Metabolite Signature of Alzheimer's Disease in Adults with Down Syndrome

Abstract

Objective The purpose of this study was to examine the Alzheimer's disease metabolite signature through magnetic resonance spectroscopy in adults with Down syndrome and its relation with Alzheimer's disease biomarkers and cortical thickness. Methods We included 118 adults with Down syndrome from the Down Alzheimer Barcelona Imaging Initiative and 71 euploid healthy controls from the Sant Pau Initiative on Neurodegeneration cohort. We measured the levels of myo-inositol (a marker of neuroinflammation) and N-acetyl-aspartate (a marker of neuronal integrity) in the precuneus using magnetic resonance spectroscopy. We investigated the changes with age and along the disease continuum (asymptomatic, prodromal Alzheimer's disease, and Alzheimer's disease dementia stages).
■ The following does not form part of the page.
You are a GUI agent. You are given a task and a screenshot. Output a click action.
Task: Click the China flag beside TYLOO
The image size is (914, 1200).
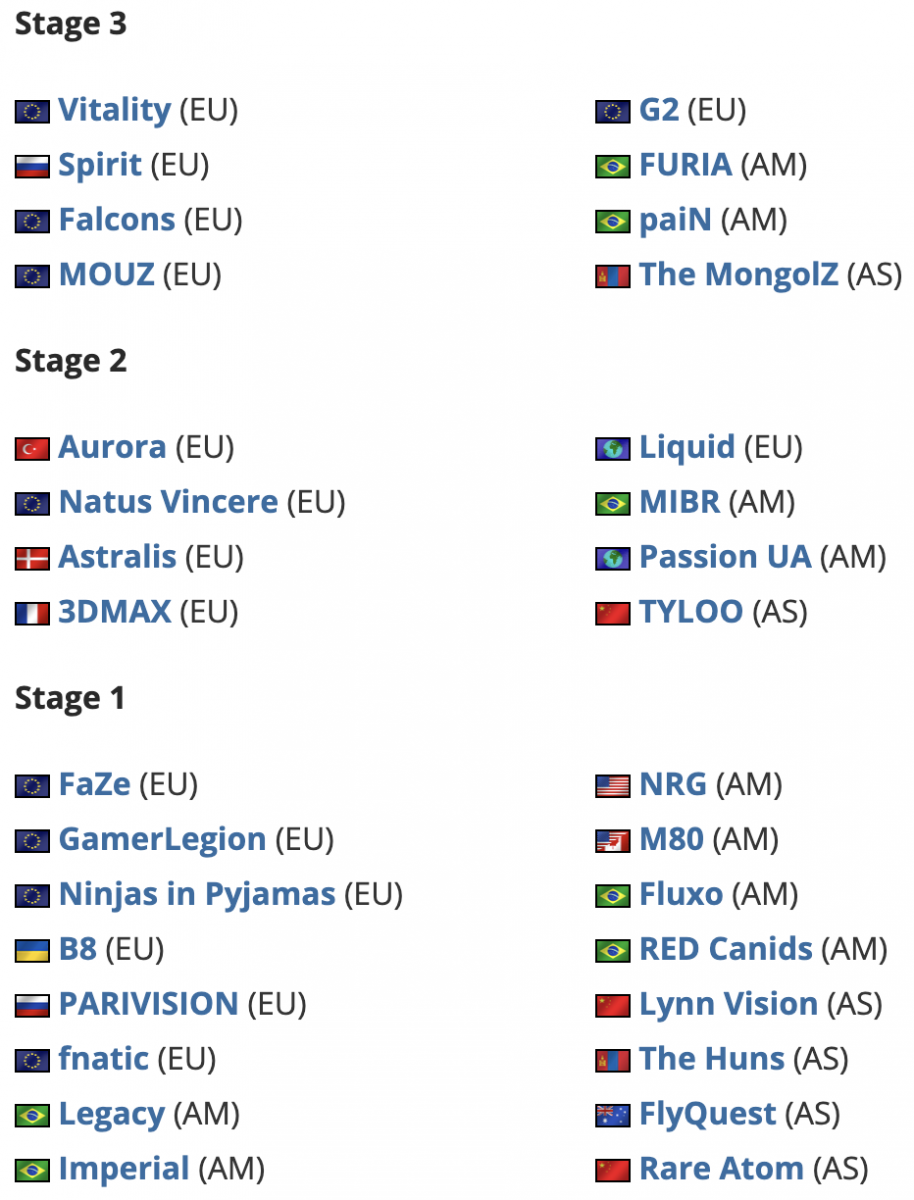[x=612, y=613]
We assessed the relationship between these metabolites and Aβ42/Aβ40 ratio, phosphorylated tau-181, neurofilament light (NfL), and YKL-40 cerebrospinal fluid levels as well as amyloid positron emission tomography uptake using Spearman correlations controlling for multiple comparisons. Finally, we computed the relationship between cortical thickness and metabolite levels using Freesurfer. Results Asymptomatic adults with Down syndrome had a 27.5% increase in the levels of myo-inositol, but equal levels of N-acetyl-aspartate compared to euploid healthy controls. With disease progression, myo-inositol levels increased, whereas N-acetyl-aspartate levels decreased in symptomatic stages of the disease. Myo-inositol was associated with amyloid, tau, and neurodegeneration markers, mainly at symptomatic stages of the disease, whereas N-acetyl-aspartate was related to neurodegeneration biomarkers in symptomatic stages. Both metabolites were significantly associated with cortical thinning, mainly in symptomatic participants. Interpretation Magnetic resonance spectroscopy detects Alzheimer's disease related inflammation and neurodegeneration, and could be a good noninvasive disease-stage biomarker in Down syndrome.